### Provided records:
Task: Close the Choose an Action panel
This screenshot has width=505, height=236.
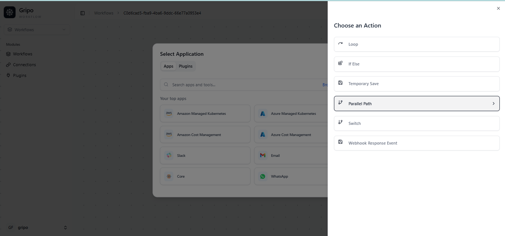Action: coord(498,8)
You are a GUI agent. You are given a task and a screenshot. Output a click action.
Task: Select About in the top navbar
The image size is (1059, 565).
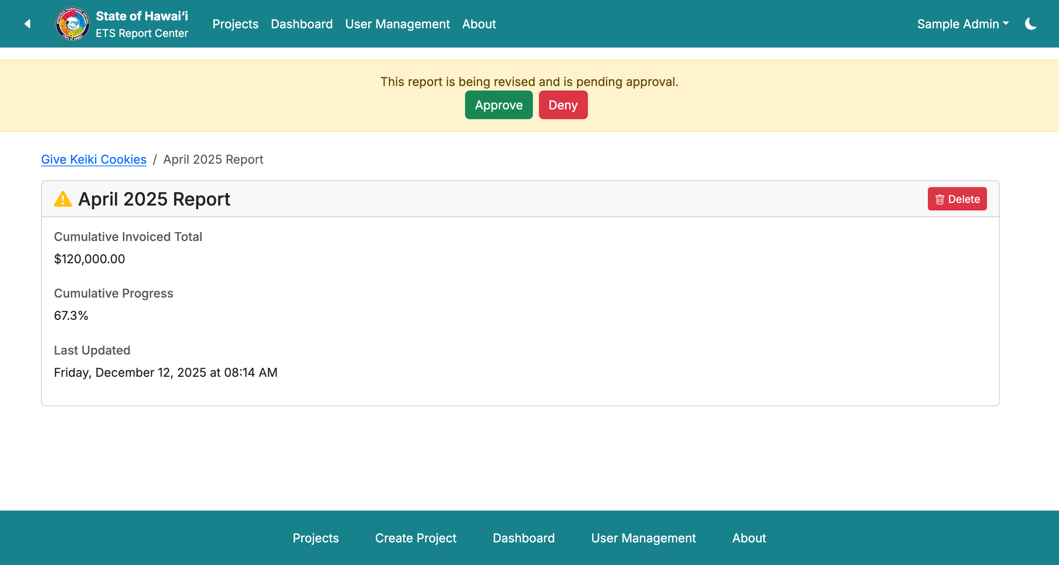tap(479, 24)
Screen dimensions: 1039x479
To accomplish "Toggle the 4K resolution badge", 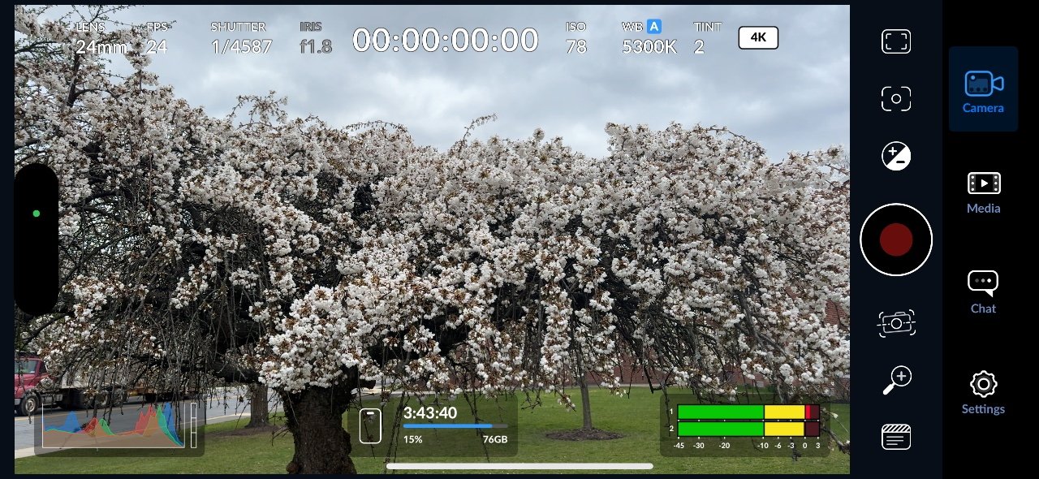I will 757,37.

### Set task:
State how many lines of the records contain the string "screenshot". Give only the number.

### Task answer:
2